Take the entries below and print all of them exactly, please.

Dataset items

* * * * * * * * *

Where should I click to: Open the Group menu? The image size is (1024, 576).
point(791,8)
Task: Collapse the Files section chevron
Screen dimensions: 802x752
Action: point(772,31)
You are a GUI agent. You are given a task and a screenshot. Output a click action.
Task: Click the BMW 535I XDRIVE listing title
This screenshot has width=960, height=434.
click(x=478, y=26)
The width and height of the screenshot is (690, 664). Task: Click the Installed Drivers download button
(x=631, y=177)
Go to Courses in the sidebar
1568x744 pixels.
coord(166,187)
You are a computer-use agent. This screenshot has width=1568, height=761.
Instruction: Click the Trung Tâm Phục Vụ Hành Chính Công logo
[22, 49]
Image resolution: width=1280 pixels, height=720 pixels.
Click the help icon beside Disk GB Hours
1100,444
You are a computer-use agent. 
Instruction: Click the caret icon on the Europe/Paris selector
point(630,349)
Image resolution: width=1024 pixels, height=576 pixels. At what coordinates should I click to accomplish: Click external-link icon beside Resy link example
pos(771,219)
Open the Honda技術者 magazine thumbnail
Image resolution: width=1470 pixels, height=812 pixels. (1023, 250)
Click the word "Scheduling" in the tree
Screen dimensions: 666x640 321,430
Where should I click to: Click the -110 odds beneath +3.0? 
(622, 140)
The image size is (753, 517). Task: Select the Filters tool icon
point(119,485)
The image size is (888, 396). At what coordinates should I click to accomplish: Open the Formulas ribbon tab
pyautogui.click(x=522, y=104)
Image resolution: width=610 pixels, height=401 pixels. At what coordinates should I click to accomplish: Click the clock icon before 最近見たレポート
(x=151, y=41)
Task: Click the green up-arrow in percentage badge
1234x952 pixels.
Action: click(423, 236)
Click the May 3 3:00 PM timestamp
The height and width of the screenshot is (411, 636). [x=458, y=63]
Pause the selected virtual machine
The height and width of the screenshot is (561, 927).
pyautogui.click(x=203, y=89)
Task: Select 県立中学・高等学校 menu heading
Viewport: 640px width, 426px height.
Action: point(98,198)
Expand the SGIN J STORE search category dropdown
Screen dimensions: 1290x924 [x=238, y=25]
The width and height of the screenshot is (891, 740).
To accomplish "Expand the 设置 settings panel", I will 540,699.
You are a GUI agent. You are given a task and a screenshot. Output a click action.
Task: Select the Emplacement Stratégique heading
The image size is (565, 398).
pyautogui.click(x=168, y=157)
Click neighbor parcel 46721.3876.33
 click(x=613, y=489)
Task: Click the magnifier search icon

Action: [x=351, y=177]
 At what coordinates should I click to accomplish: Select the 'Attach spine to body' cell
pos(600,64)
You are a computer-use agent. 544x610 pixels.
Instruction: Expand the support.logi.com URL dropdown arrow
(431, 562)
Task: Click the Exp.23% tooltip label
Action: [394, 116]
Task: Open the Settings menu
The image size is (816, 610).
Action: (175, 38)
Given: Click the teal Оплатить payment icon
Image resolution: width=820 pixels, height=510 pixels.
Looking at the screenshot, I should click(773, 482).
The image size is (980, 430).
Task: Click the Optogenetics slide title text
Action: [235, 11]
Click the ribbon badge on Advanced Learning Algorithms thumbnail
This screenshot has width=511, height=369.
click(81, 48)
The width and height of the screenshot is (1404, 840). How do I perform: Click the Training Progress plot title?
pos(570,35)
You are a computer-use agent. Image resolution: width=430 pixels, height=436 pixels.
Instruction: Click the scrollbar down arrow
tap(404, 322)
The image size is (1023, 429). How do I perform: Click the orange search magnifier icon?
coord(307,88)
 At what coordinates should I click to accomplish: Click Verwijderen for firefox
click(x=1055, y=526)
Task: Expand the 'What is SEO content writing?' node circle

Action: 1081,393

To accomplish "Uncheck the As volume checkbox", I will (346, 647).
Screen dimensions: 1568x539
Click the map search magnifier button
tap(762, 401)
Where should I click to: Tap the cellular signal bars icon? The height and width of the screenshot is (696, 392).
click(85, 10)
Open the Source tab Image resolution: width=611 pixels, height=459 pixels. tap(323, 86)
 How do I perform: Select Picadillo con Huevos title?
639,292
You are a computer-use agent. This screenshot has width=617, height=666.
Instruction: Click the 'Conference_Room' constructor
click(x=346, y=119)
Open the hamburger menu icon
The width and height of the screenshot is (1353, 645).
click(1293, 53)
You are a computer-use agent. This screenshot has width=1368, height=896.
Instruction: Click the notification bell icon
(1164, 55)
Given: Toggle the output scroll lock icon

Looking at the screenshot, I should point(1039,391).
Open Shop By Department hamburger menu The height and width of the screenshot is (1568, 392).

* * * * * * * * *

Task response ▸
Where should I click to: Open the Group menu? The image size is (1024, 576).
point(791,8)
Task: Collapse the Files section chevron
Screen dimensions: 802x752
Action: point(772,31)
You are a GUI agent. You are given a task and a screenshot. Output a click action.
Task: Click the BMW 535I XDRIVE listing title
This screenshot has width=960, height=434.
click(x=478, y=26)
The width and height of the screenshot is (690, 664). Task: Click the Installed Drivers download button
(x=631, y=177)
Go to Courses in the sidebar
1568x744 pixels.
coord(166,187)
You are a computer-use agent. This screenshot has width=1568, height=761.
Instruction: Click the Trung Tâm Phục Vụ Hành Chính Công logo
[22, 49]
Image resolution: width=1280 pixels, height=720 pixels.
Click the help icon beside Disk GB Hours
1100,444
You are a computer-use agent. 
Instruction: Click the caret icon on the Europe/Paris selector
point(630,349)
Image resolution: width=1024 pixels, height=576 pixels. At what coordinates should I click to accomplish: Click external-link icon beside Resy link example
pos(771,219)
Open the Honda技術者 magazine thumbnail
Image resolution: width=1470 pixels, height=812 pixels. (1023, 250)
Click the word "Scheduling" in the tree
Screen dimensions: 666x640 321,430
Where should I click to: Click the -110 odds beneath +3.0? 
(622, 140)
The image size is (753, 517). Task: Select the Filters tool icon
point(119,485)
The image size is (888, 396). At what coordinates should I click to accomplish: Open the Formulas ribbon tab
pyautogui.click(x=522, y=104)
Image resolution: width=610 pixels, height=401 pixels. At what coordinates should I click to accomplish: Click the clock icon before 最近見たレポート
(x=151, y=41)
Task: Click the green up-arrow in percentage badge
1234x952 pixels.
Action: click(423, 236)
Click the May 3 3:00 PM timestamp
The height and width of the screenshot is (411, 636). [x=458, y=63]
Pause the selected virtual machine
The height and width of the screenshot is (561, 927).
pyautogui.click(x=203, y=89)
Task: Select 県立中学・高等学校 menu heading
Viewport: 640px width, 426px height.
Action: point(98,198)
Expand the SGIN J STORE search category dropdown
Screen dimensions: 1290x924 [x=238, y=25]
The width and height of the screenshot is (891, 740).
To accomplish "Expand the 设置 settings panel", I will 540,699.
You are a GUI agent. You are given a task and a screenshot. Output a click action.
Task: Select the Emplacement Stratégique heading
The image size is (565, 398).
pyautogui.click(x=168, y=157)
Click neighbor parcel 46721.3876.33
 click(x=613, y=489)
Task: Click the magnifier search icon

Action: [x=351, y=177]
 At what coordinates should I click to accomplish: Select the 'Attach spine to body' cell
pos(600,64)
You are a computer-use agent. 544x610 pixels.
Instruction: Expand the support.logi.com URL dropdown arrow
(431, 562)
Task: Click the Exp.23% tooltip label
Action: [394, 116]
Task: Open the Settings menu
The image size is (816, 610).
Action: (175, 38)
Given: Click the teal Оплатить payment icon
Image resolution: width=820 pixels, height=510 pixels.
Looking at the screenshot, I should click(773, 482).
The image size is (980, 430).
Task: Click the Optogenetics slide title text
Action: [235, 11]
Click the ribbon badge on Advanced Learning Algorithms thumbnail
This screenshot has width=511, height=369.
click(81, 48)
The width and height of the screenshot is (1404, 840). How do I perform: Click the Training Progress plot title?
pos(570,35)
You are a computer-use agent. Image resolution: width=430 pixels, height=436 pixels.
Instruction: Click the scrollbar down arrow
tap(404, 322)
The image size is (1023, 429). How do I perform: Click the orange search magnifier icon?
coord(307,88)
 At what coordinates should I click to accomplish: Click Verwijderen for firefox
click(x=1055, y=526)
Task: Expand the 'What is SEO content writing?' node circle

Action: 1081,393

To accomplish "Uncheck the As volume checkbox", I will (346, 647).
Screen dimensions: 1568x539
Click the map search magnifier button
tap(762, 401)
Where should I click to: Tap the cellular signal bars icon? The height and width of the screenshot is (696, 392).
click(85, 10)
Open the Source tab Image resolution: width=611 pixels, height=459 pixels. tap(323, 86)
 How do I perform: Select Picadillo con Huevos title?
639,292
You are a computer-use agent. This screenshot has width=617, height=666.
Instruction: Click the 'Conference_Room' constructor
click(x=346, y=119)
Open the hamburger menu icon
The width and height of the screenshot is (1353, 645).
click(1293, 53)
You are a computer-use agent. This screenshot has width=1368, height=896.
Instruction: Click the notification bell icon
(1164, 55)
Given: Toggle the output scroll lock icon

Looking at the screenshot, I should point(1039,391).
Open Shop By Department hamburger menu The height and width of the screenshot is (1568, 392).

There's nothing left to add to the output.